El robo de las manos del ex presidente argentino Juan Domingo Perón es uno de los episodios más misteriosos y polémicos de la historia argentina reciente. El misterio amenaza ser eterno, como tantos otros misterios argentinos. Ya lleva treinta y nueve años y parece nadar a gusto en el barro de la indiferencia, el olvido, el temor, la sospecha, la paranoia, la conspiración, el absurdo, los yerros, la necedad y algunas muertes dudosas, a las que se les adjudica relación directa con el caso.
Un Entorno Complicado en un Tiempo Radical
El robo ocurrió en junio de 1987, cuatro años después del regreso de la democracia con el gobierno de Raúl Alfonsín.
El clima del país en junio de 1987 estaba bastante alterado, sobre todo después de la rebelión militar carapintada. En ese mes estallarían treinta y tres bombas, a un promedio de más de una por día, en locales de la UCR, y en casas de jueces, políticos, sindicalistas, en colegios y en cines, mientras el poder militar enarbolaba su descontento por los juicios por violaciones a los derechos humanos durante la dictadura que, en ese año movido, se extendía por debajo de la jerarquía de los comandantes enjuiciados en 1985.
Lo que sabemos que pasó
En una fecha no precisada entre el 10 y el 23 de junio de 1987, profanaron en el cementerio de Chacarita la tumba de Perón. Los autores, aún desconocidos, violentaron la bóveda familiar, abrieron el ataúd, serrucharon las manos embalsamadas del general, robaron su sable y un poema que su tercera esposa, María Estela Martínez de Perón, había dejado enmarcado en el ataúd a modo de ofrenda última.
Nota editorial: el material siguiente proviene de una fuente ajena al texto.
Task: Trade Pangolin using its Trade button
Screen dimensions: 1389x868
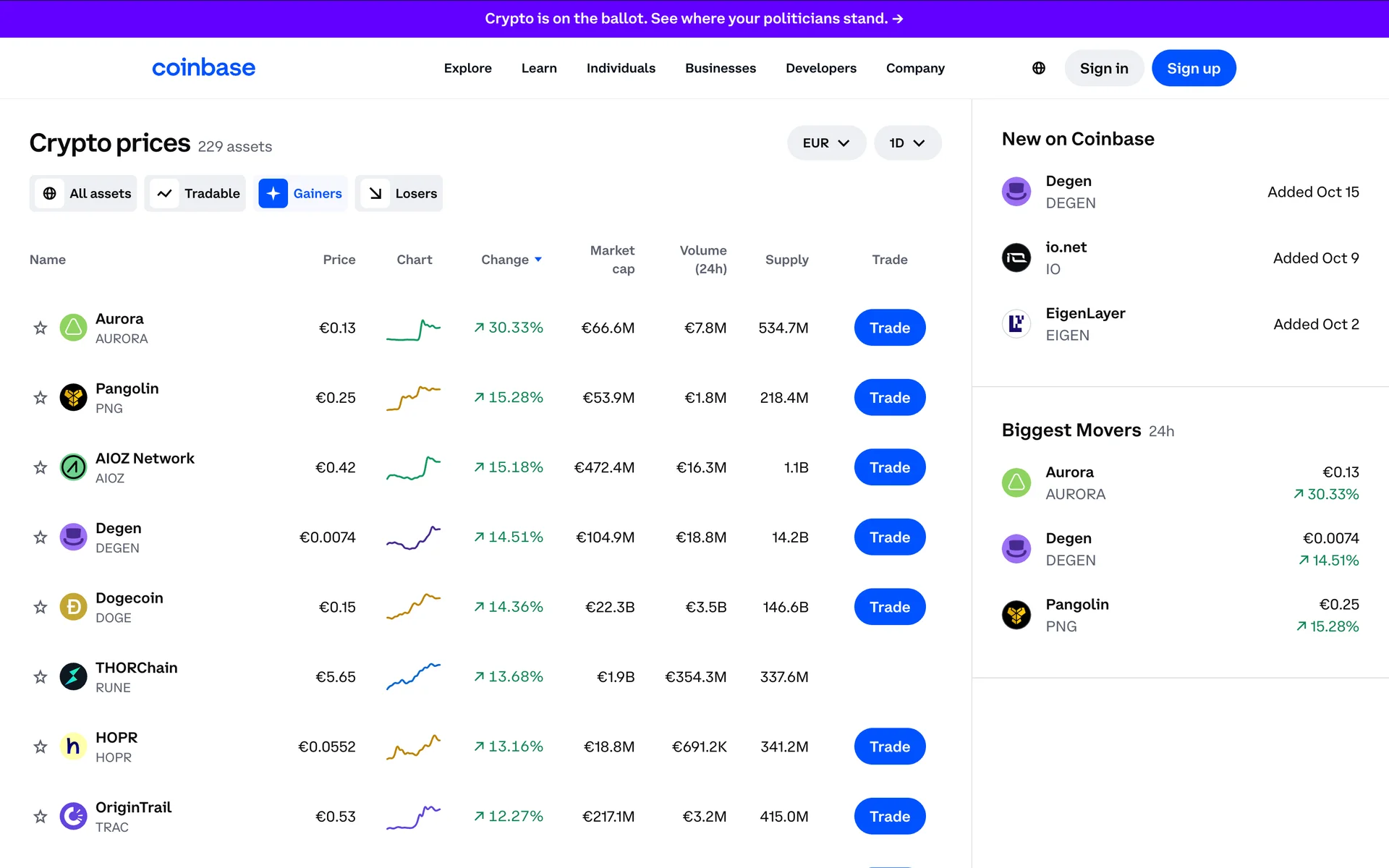Action: (889, 398)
No se pudo explicar en la causa cómo fue que los profanadores lo hicieron sin ser vistos, ni escuchados, ni siquiera intuídos. Tampoco se supo cómo fue que lo hicieron en un espacio tan estrecho, una bóveda familiar a pocos metros de la gigantesca entrada del cementerio, necesitando manipular el pesado ataúd ubicado en el subsuelo al que se accedía por mezquinos escalones de mármol; cuáles herramientas usaron, por qué lo hicieron, para qué, y adónde es que están los restos del cadáver de Perón. Los investigadores consideraron que no se trató de un robo común, ya que requería conocimiento del lugar y una planificación previa.
La Carta de Rescate
Después del robo aparecieron comunicaciones atribuidas a un grupo que se identificó como “Hermes IAI y los 13”. En esos mensajes se exigía ocho millones de dólares a cambio de devolver las manos y los objetos robados. Las autoridades del PJ, destinatarias de las cartas y de los posteriores llamados de los autores dijeron que no tenían lo solicitado y que, de tenernos, no lo pagarían. Luego de un tiempo, las llamadas terminaron.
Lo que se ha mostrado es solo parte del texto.